◆ GOAL OF THE EXERCISE ◆
Rewrite the text of every entry below as a JSON list of strings, with one string per line and blank lines left out. Omit the pictures from your answer.

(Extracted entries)
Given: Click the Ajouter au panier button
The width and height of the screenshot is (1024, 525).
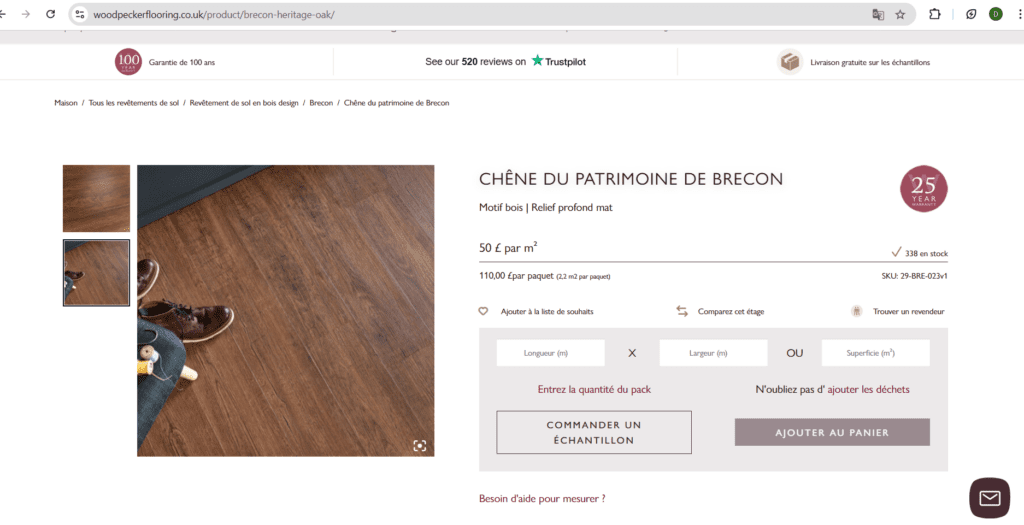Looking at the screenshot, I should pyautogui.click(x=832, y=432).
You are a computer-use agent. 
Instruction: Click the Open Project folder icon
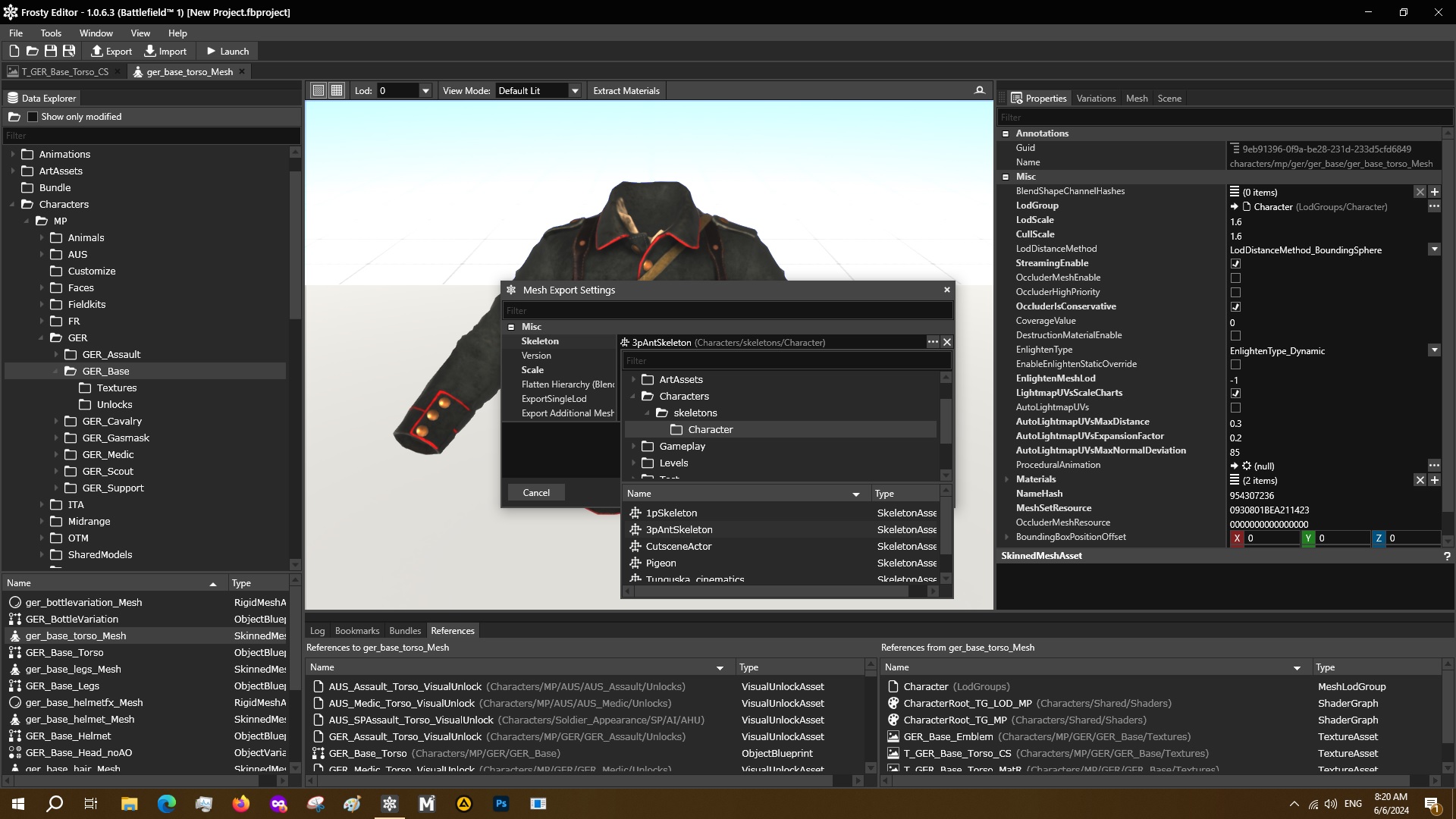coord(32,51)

◆ THE ANSWER ◆
[
  "Given: Click the Ajouter au panier button",
  "The width and height of the screenshot is (1024, 525).",
  "Looking at the screenshot, I should pyautogui.click(x=832, y=432).",
  "You are a computer-use agent. ",
  "Instruction: Click the Open Project folder icon",
  "coord(32,51)"
]